Supplied records:
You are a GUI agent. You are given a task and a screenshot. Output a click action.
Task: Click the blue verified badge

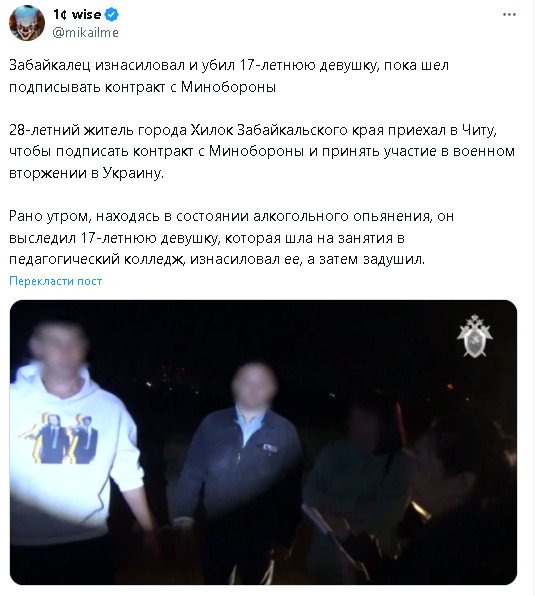tap(112, 15)
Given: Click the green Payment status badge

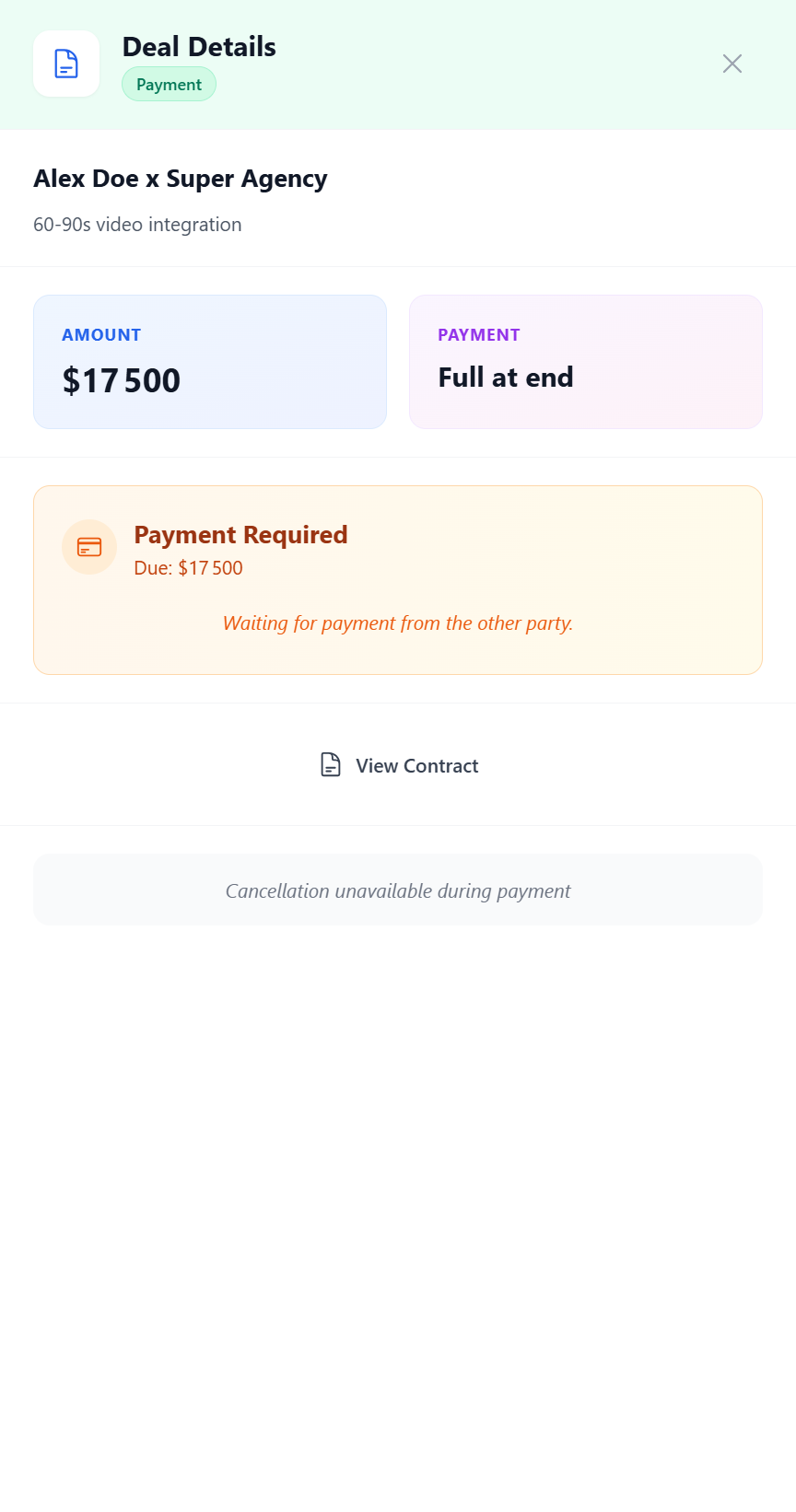Looking at the screenshot, I should tap(169, 84).
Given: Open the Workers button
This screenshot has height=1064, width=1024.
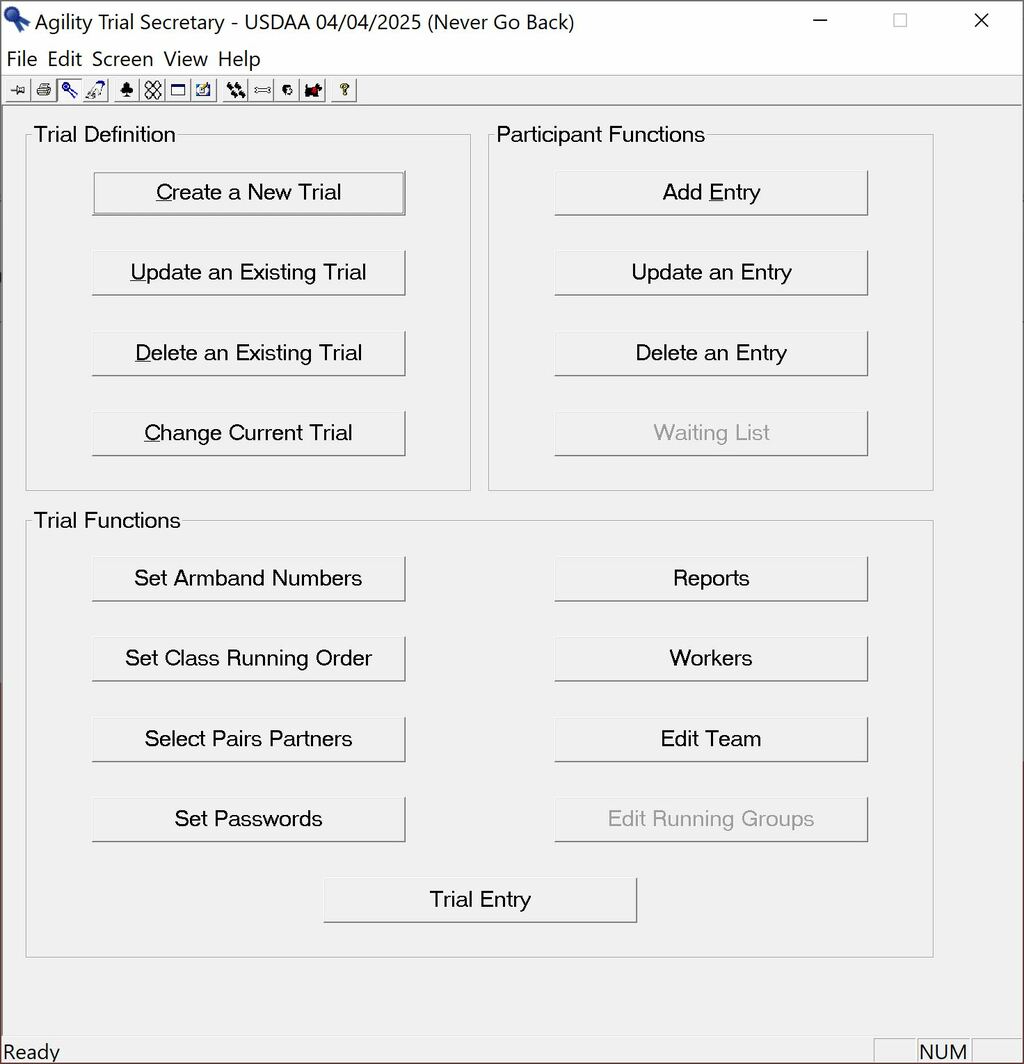Looking at the screenshot, I should (x=711, y=659).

What you will do: When you return the records, keep every word unchanged and drop the pictures.

Answer box:
You are a GUI agent. You are given a task and a screenshot. Output a click action.
Task: Click the blue verified badge

tap(112, 15)
Given: Click the green Payment status badge

Looking at the screenshot, I should tap(169, 84).
Given: Open the Workers button
This screenshot has height=1064, width=1024.
Looking at the screenshot, I should (x=711, y=659).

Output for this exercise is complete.